[Exercise details]:
Copy each entry below exactly.

[Dataset entries]:
———

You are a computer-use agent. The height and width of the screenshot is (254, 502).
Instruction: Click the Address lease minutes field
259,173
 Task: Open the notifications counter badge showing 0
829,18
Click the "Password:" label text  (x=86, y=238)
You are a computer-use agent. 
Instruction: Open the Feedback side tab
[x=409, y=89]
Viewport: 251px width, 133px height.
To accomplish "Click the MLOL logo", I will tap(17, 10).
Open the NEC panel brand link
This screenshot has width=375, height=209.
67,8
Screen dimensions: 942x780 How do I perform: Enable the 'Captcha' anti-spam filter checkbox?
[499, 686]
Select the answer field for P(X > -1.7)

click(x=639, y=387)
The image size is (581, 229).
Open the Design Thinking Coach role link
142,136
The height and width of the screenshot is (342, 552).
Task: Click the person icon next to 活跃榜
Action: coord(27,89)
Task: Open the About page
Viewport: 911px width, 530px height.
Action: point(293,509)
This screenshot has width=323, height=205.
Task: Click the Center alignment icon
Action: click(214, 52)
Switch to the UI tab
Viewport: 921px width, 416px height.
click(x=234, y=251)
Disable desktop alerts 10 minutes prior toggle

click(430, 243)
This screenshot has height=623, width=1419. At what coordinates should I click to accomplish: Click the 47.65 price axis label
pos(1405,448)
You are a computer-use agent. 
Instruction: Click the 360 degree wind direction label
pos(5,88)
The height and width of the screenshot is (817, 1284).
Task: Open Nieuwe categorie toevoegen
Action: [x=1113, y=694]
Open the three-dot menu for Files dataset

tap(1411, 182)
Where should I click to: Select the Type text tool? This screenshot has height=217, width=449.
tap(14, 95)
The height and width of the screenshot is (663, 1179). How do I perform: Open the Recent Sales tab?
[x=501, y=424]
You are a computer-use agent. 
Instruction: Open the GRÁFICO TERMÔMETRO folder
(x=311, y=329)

———

[Answer]:
You are a computer-use agent. The height and width of the screenshot is (254, 502).
Instruction: Click the Address lease minutes field
259,173
 Task: Open the notifications counter badge showing 0
829,18
Click the "Password:" label text  (x=86, y=238)
You are a computer-use agent. 
Instruction: Open the Feedback side tab
[x=409, y=89]
Viewport: 251px width, 133px height.
To accomplish "Click the MLOL logo", I will tap(17, 10).
Open the NEC panel brand link
This screenshot has width=375, height=209.
67,8
Screen dimensions: 942x780 How do I perform: Enable the 'Captcha' anti-spam filter checkbox?
[499, 686]
Select the answer field for P(X > -1.7)

click(x=639, y=387)
The image size is (581, 229).
Open the Design Thinking Coach role link
142,136
The height and width of the screenshot is (342, 552).
Task: Click the person icon next to 活跃榜
Action: coord(27,89)
Task: Open the About page
Viewport: 911px width, 530px height.
Action: point(293,509)
This screenshot has width=323, height=205.
Task: Click the Center alignment icon
Action: click(214, 52)
Switch to the UI tab
Viewport: 921px width, 416px height.
click(x=234, y=251)
Disable desktop alerts 10 minutes prior toggle

click(430, 243)
This screenshot has height=623, width=1419. At what coordinates should I click to accomplish: Click the 47.65 price axis label
pos(1405,448)
You are a computer-use agent. 
Instruction: Click the 360 degree wind direction label
pos(5,88)
The height and width of the screenshot is (817, 1284).
Task: Open Nieuwe categorie toevoegen
Action: [x=1113, y=694]
Open the three-dot menu for Files dataset

tap(1411, 182)
Where should I click to: Select the Type text tool? This screenshot has height=217, width=449.
tap(14, 95)
The height and width of the screenshot is (663, 1179). How do I perform: Open the Recent Sales tab?
[x=501, y=424]
You are a computer-use agent. 
Instruction: Open the GRÁFICO TERMÔMETRO folder
(x=311, y=329)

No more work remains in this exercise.